Researchers at the University of Massachusetts Medical School (UMMS) say they have found that interferon-induced protein 3 (IFITM3) can dramatically reduce the ability of Zika virus to infect human and mouse cells. In some cases, IFITM3 can also prevent Zika virus from killing our cells.
The findings, by senior author Abraham Brass, M.D., Ph.D., assistant professor of microbiology and physiological systems, suggest that boosting the actions of IFITM3 may be useful for inhibiting Zika virus and other emerging viral infections. The study (“The IFITMs Inhibit Zika Virus Replication”) appears in Cell Reports.
“This work represents the first look at how our cells defend themselves against Zika virus' attack,” said Dr. Brass. “Our results show that Zika virus has a weakness that we could potentially exploit to prevent or stop infection.”
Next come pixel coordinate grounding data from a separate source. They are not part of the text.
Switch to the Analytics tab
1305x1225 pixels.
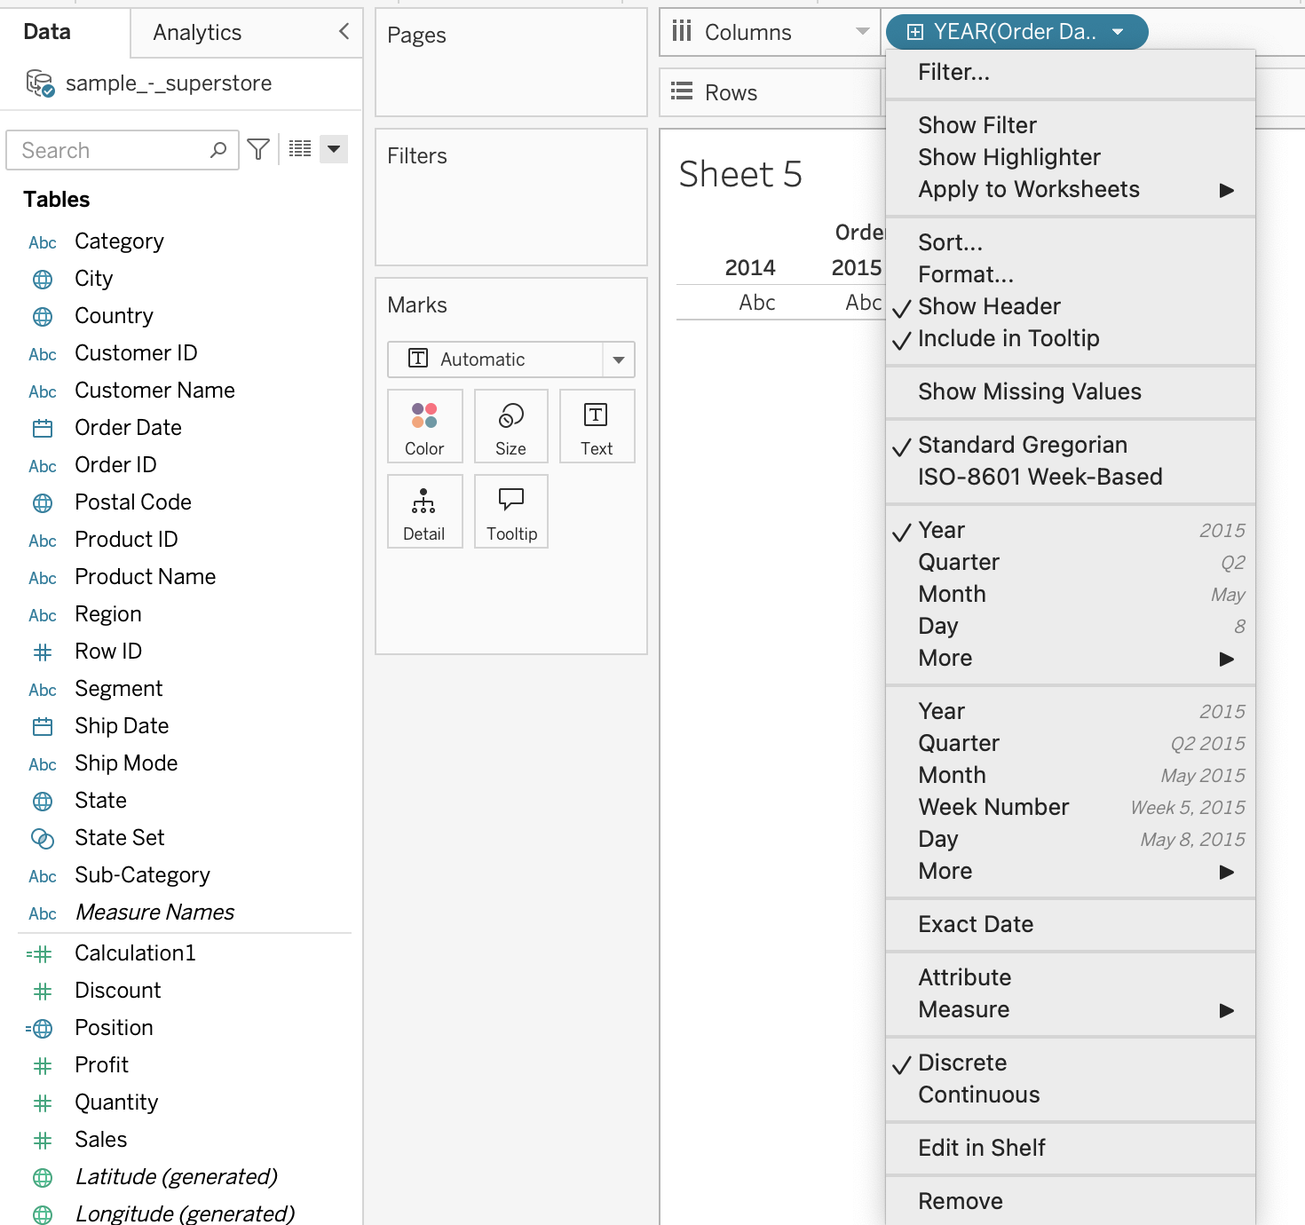tap(197, 33)
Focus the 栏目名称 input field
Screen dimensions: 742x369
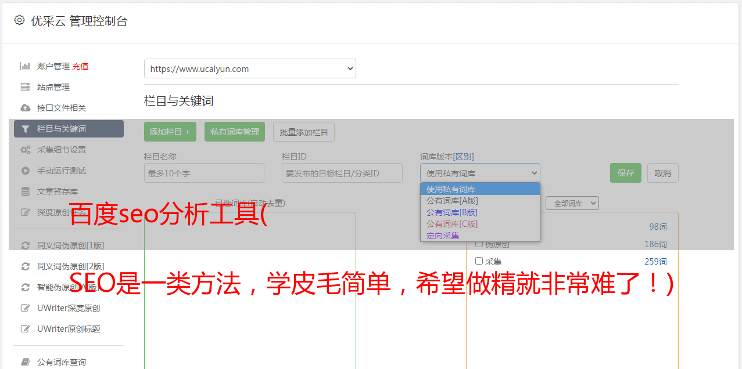point(204,173)
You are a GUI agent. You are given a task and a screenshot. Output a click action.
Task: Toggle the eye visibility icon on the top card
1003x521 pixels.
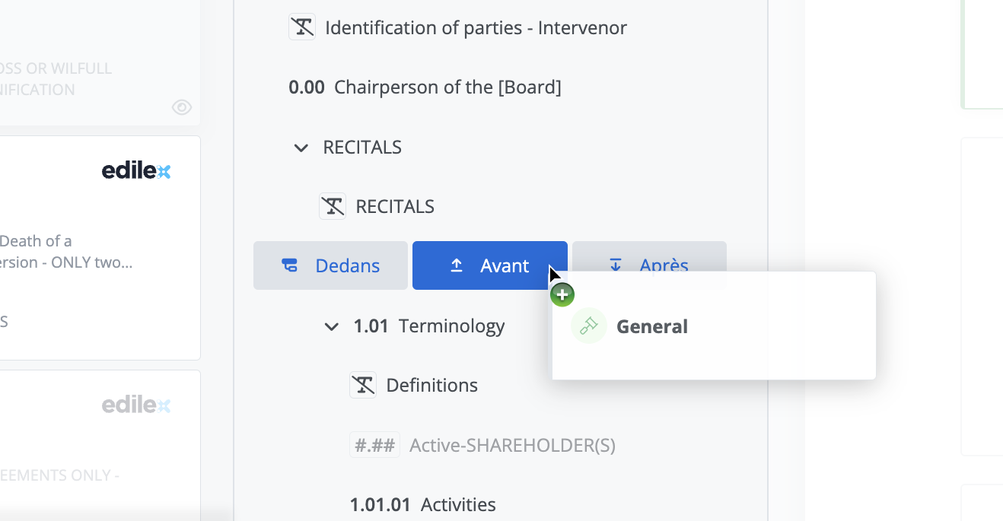click(182, 107)
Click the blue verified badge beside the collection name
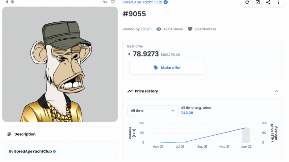This screenshot has width=289, height=162. pyautogui.click(x=166, y=2)
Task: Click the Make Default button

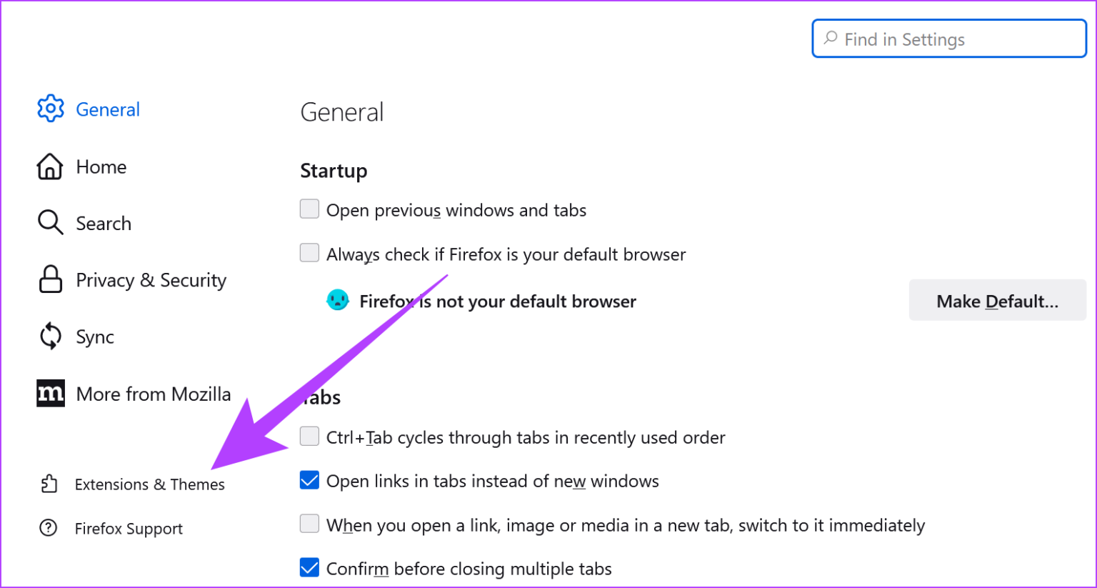Action: [x=997, y=300]
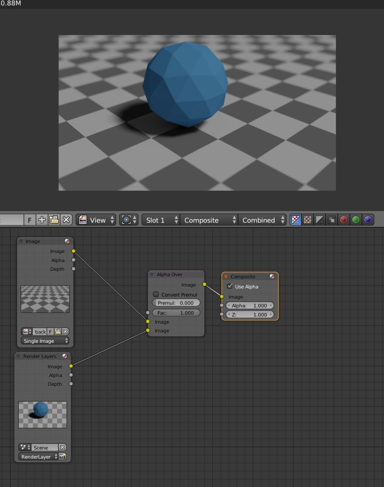Toggle fake user "F" for the back image

tap(50, 331)
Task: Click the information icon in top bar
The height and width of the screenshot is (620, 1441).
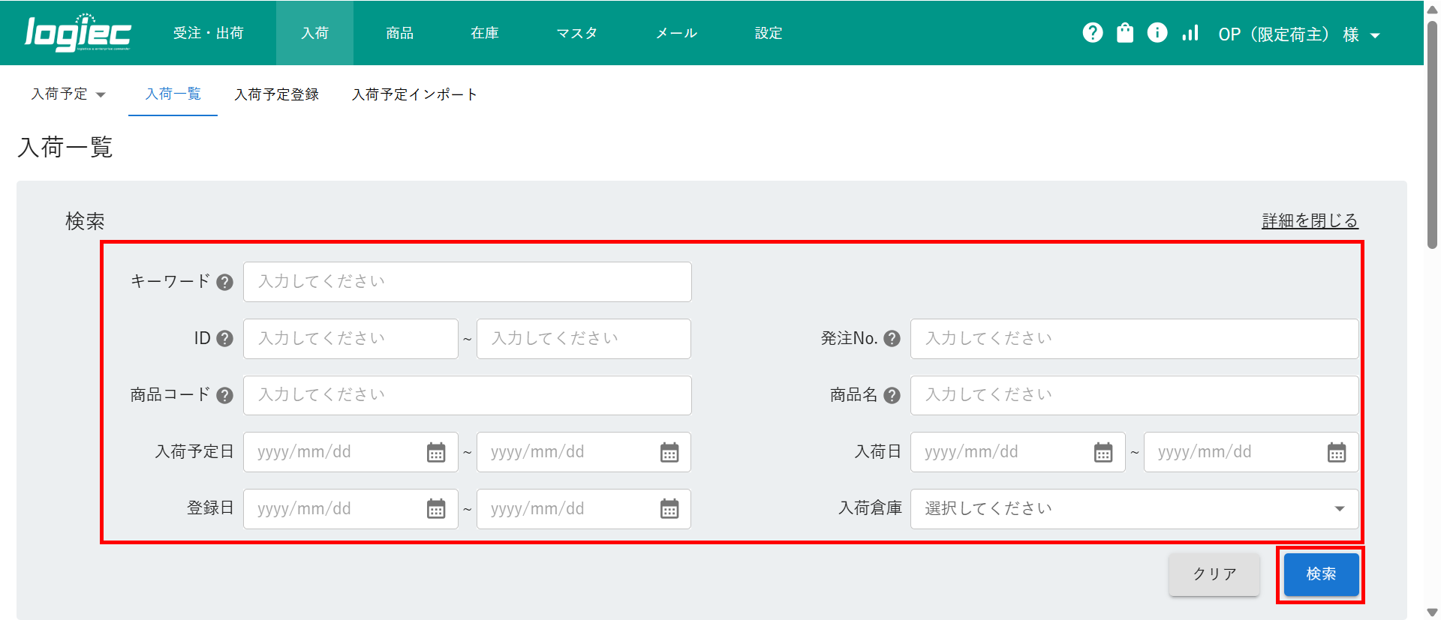Action: click(1157, 33)
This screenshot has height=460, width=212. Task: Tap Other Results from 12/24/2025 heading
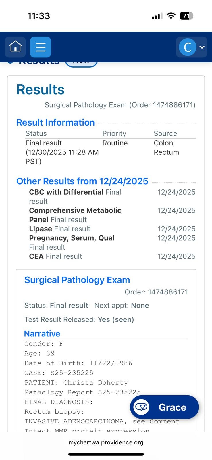click(x=82, y=181)
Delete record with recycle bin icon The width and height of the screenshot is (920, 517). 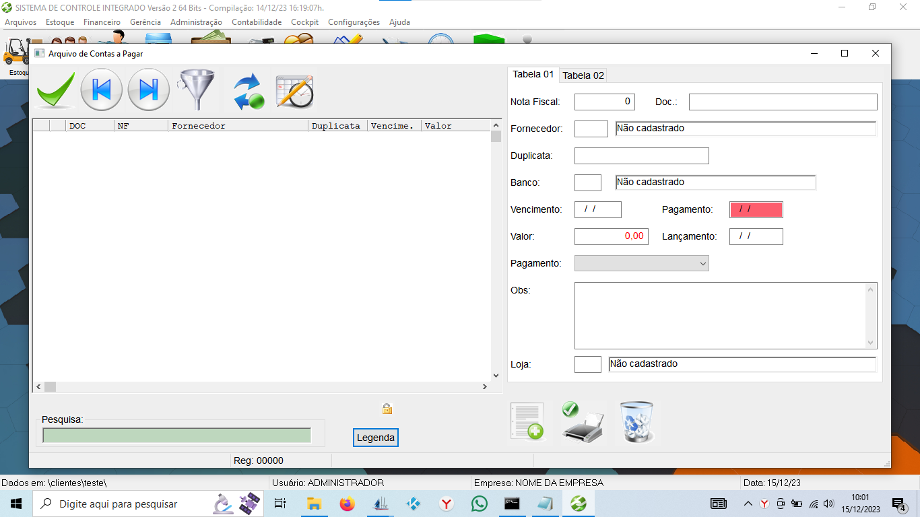click(636, 422)
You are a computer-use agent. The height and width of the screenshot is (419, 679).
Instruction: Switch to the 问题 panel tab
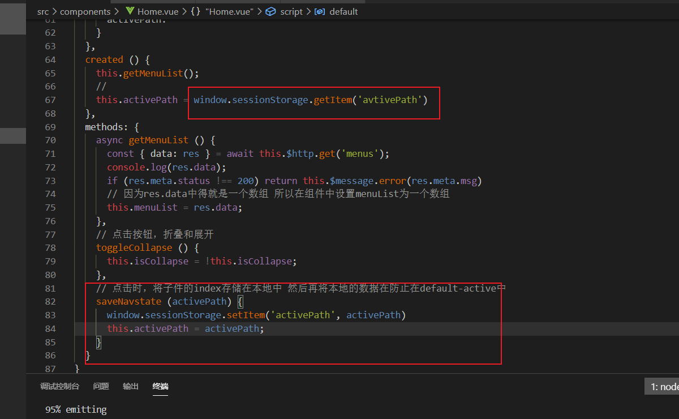pyautogui.click(x=101, y=386)

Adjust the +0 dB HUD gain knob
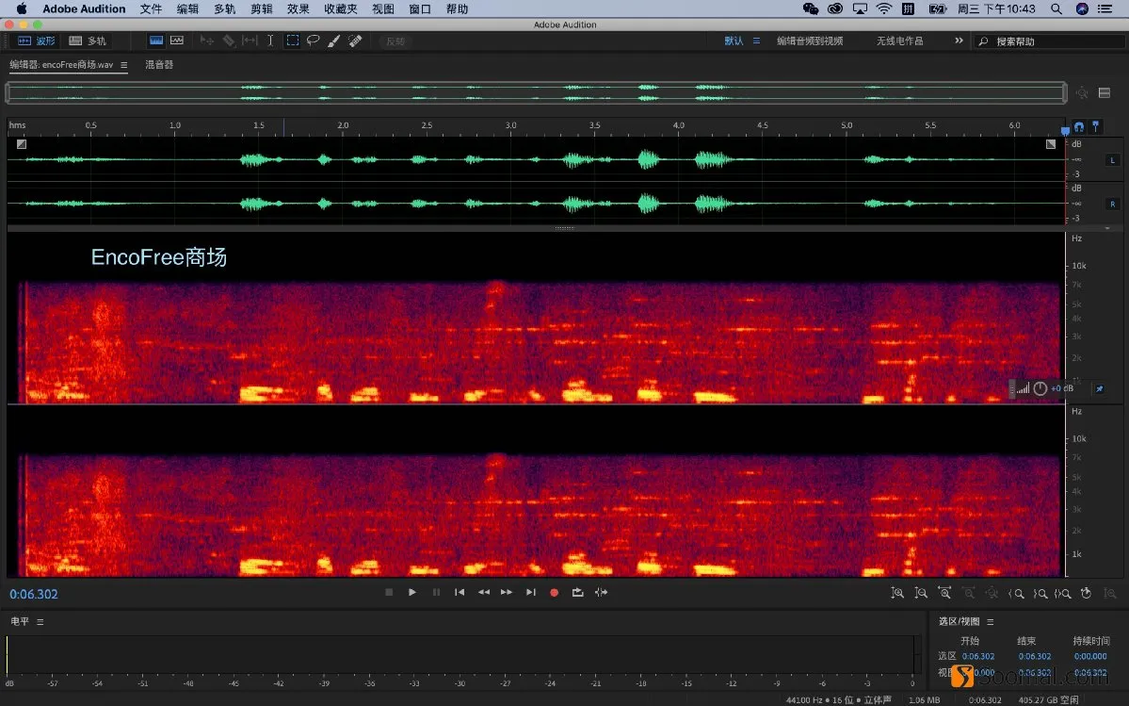[x=1040, y=388]
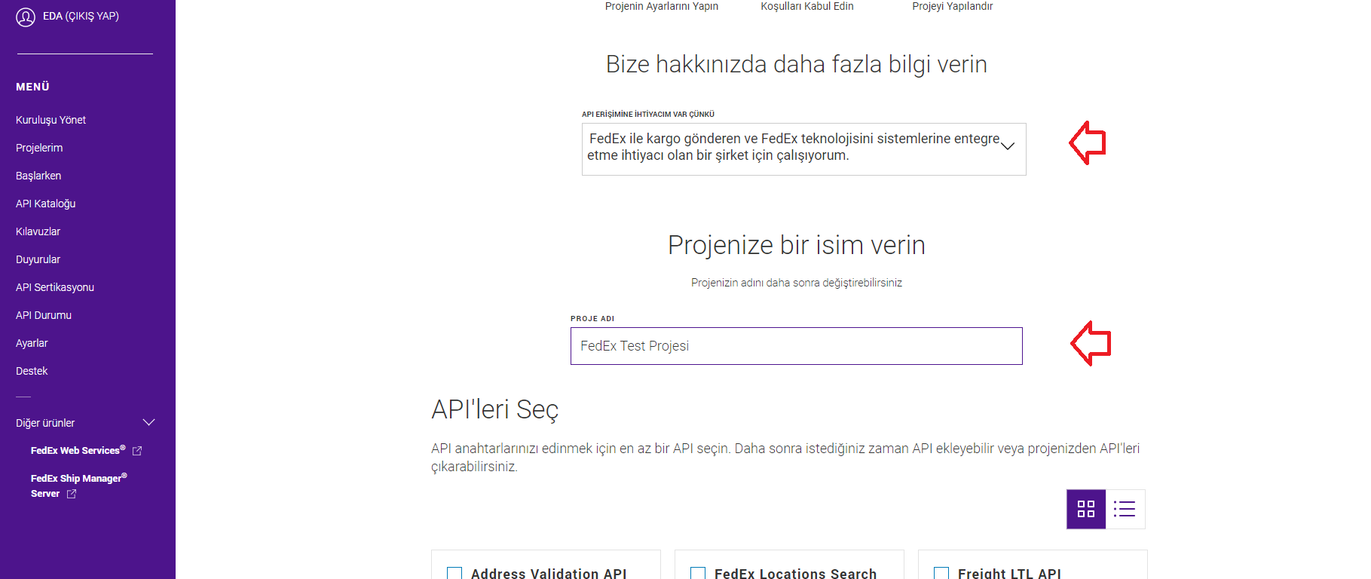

Previous studies by Dr. Brass and Paul Kellam, Ph.D., a professor from the Wellcome Trust Sanger Institute in the U.K., have demonstrated that people who have a genetic variant of the IFITM3 gene are more susceptible to the development of severe influenza. While relatively rare in people of European descent, this IFITM3 variant is more common in Asia and Micronesia. The current study suggests that it will be important to test whether this allele might contribute to the risk of more severe Zika virus infections and birth defects, according to Dr. Brass, who has developed a suite of genomic tools to probe how human cells respond to pathogens and how these invaders exploit host cell factors and proteins to replicate.
“Having these tools allowed us to respond quickly when the Zika virus threat emerged,” noted Dr. Brass. “We simply adapted the technology we'd developed over the last 4 years working with dengue, influenza, and other viruses to begin work on Zika virus.
“We just plugged Zika virus into our system and immediately began testing it. What might have taken many months or longer to build, we were able to turn around in just several weeks.”
Found in nearly all human cells, IFITM3 works to alter the cell membrane, making it more difficult for viruses to penetrate this outer defense. The Brass lab found that when IFITM3 levels are low, Zika virus can more readily infiltrate into the cell interior and cause infection. Conversely, they discovered that when IFITM3 is abundant and on guard, it strongly prevents Zika virus from reaching the interior of the cell and so blocks its infection.
The next step for Brass and his collaborators, including Sharone Green, M.D., associate professor of medicine and a flavivirus expert at UMMS, is to test these findings in mice that are IFITM3-deficient to see whether these animals are more susceptible to the effects of Zika virus infection. The Brass lab is also searching for small molecules that can boost the levels, and hopefully the antiviral actions, of IFITM3. Dr. Brass believes that such molecules could be developed into therapies to treat or protect us from Zika virus, as well as a growing list of other dangerous viruses.